* Task to carry out: Among the entries below, only the lines from the one with "Task: Open the" through the one with "Task: Click the GD column header" are wanted, reproduced exactly. Pictures are not wanted.

*** Exercise material Section Begins ***

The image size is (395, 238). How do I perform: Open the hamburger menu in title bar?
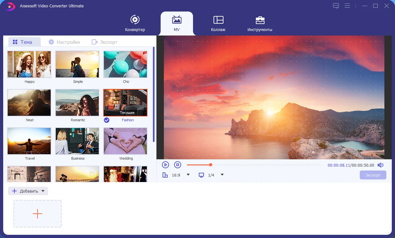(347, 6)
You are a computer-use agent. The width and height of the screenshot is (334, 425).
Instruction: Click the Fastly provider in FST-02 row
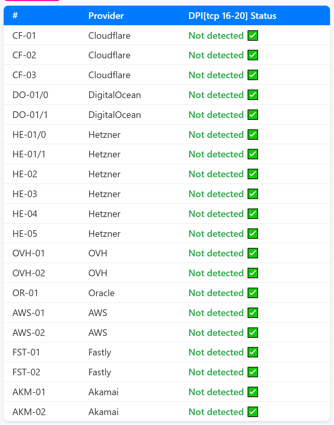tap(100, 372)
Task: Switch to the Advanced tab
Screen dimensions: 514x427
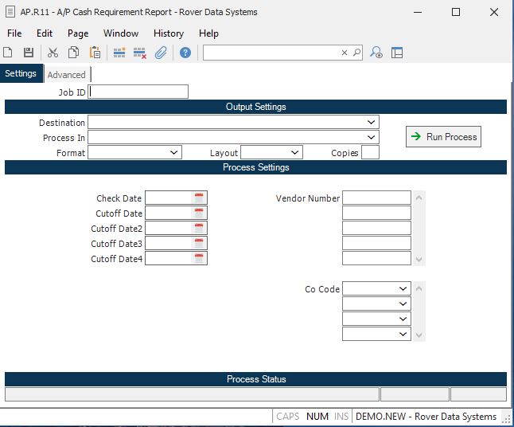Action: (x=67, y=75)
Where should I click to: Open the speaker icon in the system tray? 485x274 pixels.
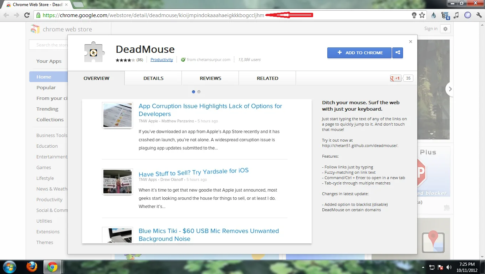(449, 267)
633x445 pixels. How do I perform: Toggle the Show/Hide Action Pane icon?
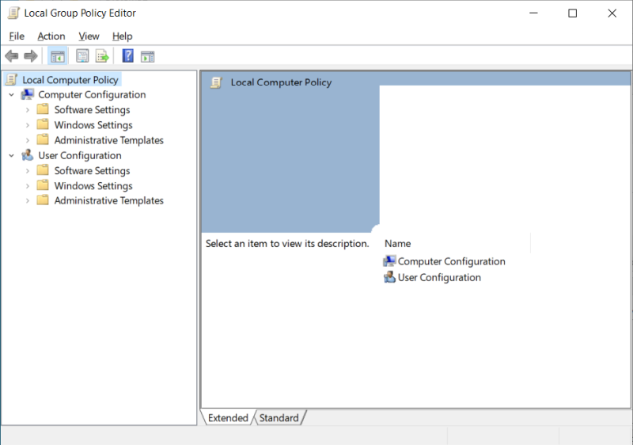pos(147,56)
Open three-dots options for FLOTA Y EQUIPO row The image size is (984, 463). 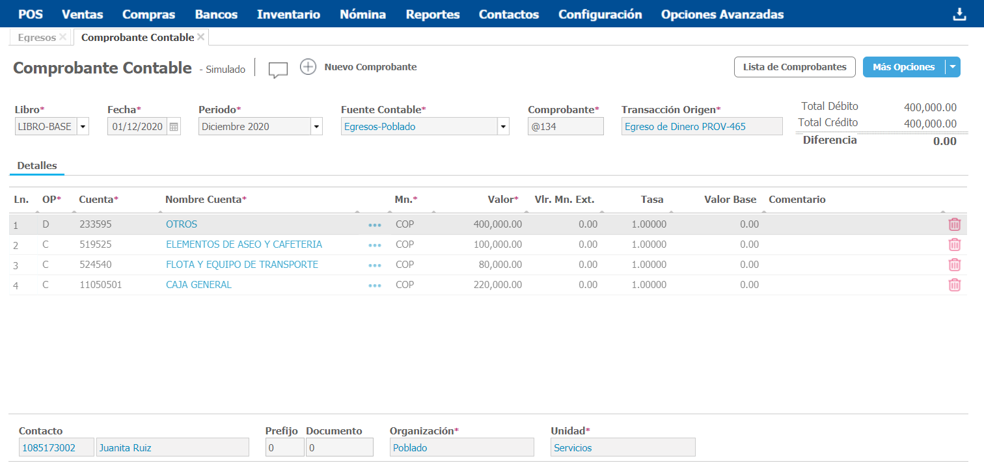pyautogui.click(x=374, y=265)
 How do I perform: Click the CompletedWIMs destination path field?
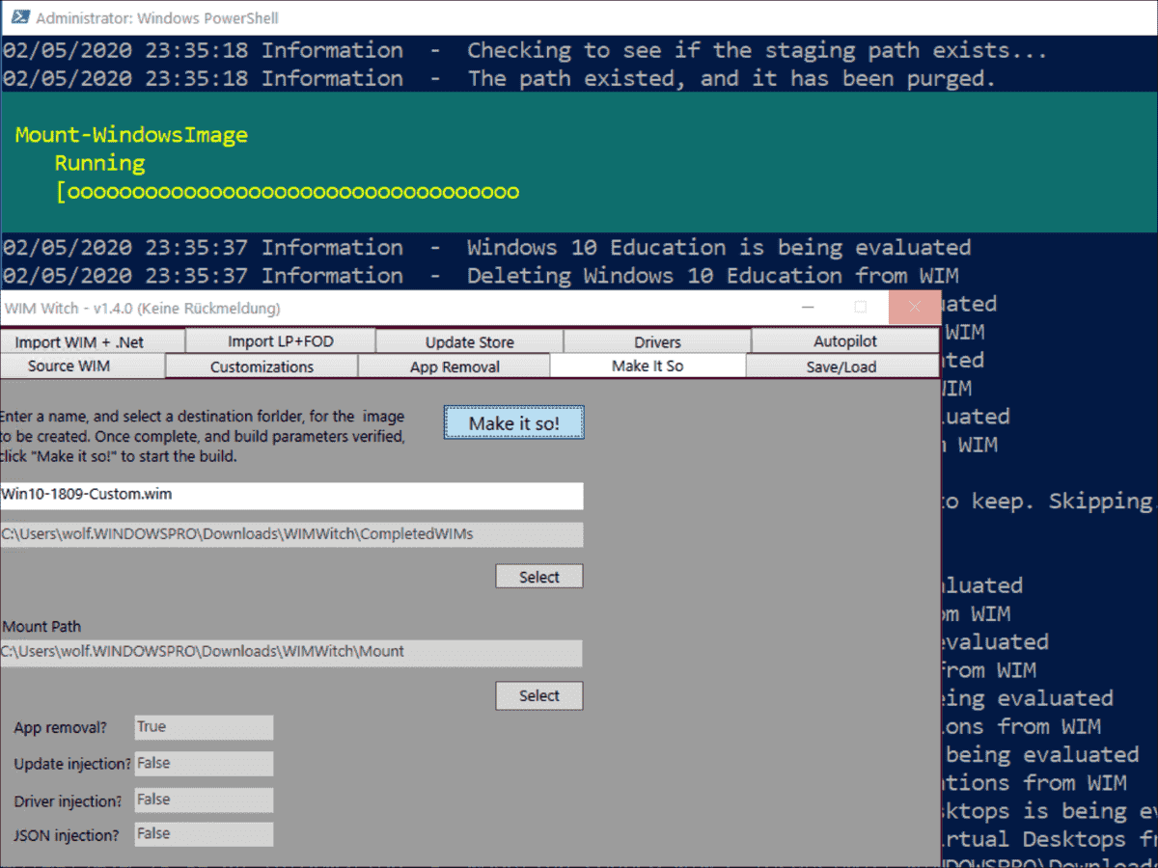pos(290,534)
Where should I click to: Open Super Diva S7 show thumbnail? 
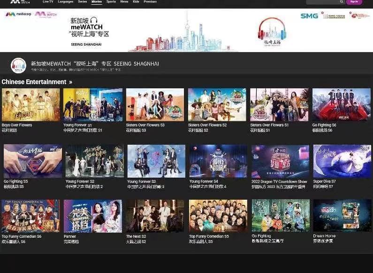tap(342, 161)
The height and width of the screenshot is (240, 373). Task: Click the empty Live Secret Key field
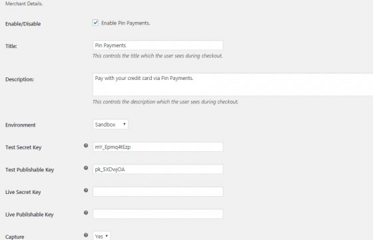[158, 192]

*** Exercise material Section Ends ***
*** Exercise material Section Begins ***

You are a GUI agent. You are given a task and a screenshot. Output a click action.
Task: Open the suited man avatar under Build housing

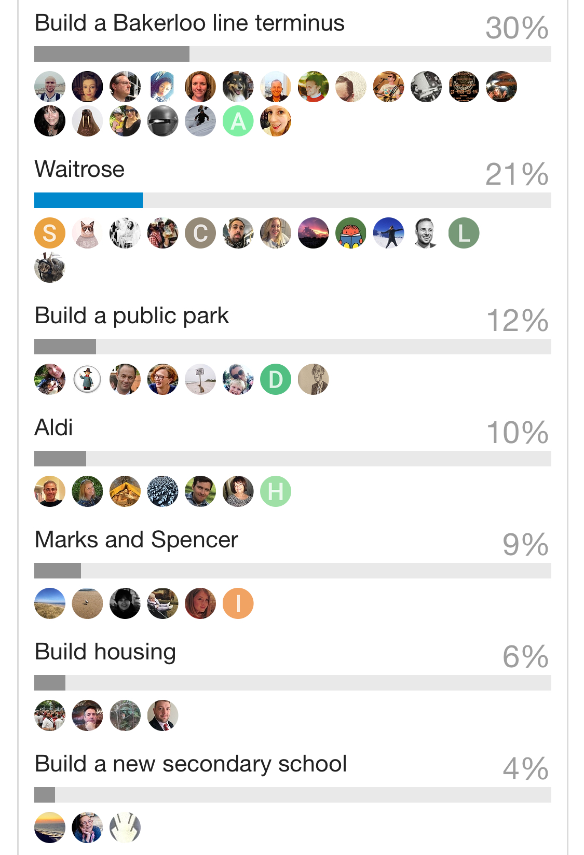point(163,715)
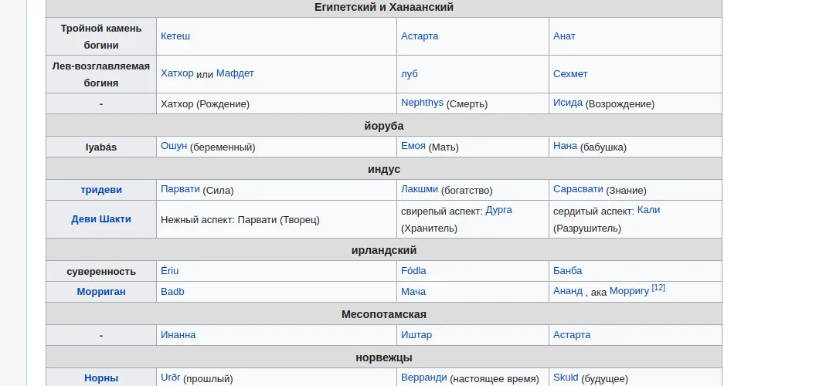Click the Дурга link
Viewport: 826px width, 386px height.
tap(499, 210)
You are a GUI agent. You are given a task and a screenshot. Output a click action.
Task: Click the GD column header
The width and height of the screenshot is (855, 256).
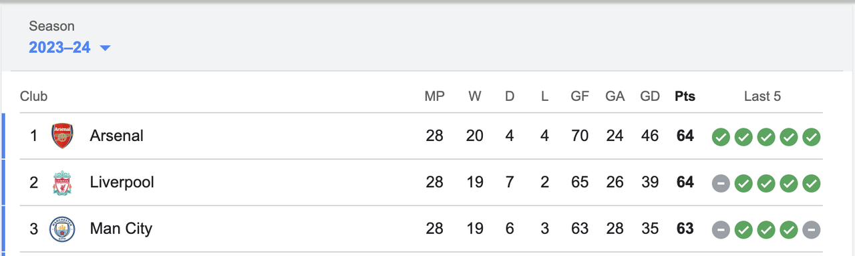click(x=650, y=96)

*** Exercise material Section Ends ***

* Written response:
Task: Open the suited man avatar under Build housing

point(163,715)
Click the Дурга link
Viewport: 826px width, 386px height.
tap(499, 210)
You are a GUI agent. You are given a task and a screenshot. Output a click action.
Task: Click the GD column header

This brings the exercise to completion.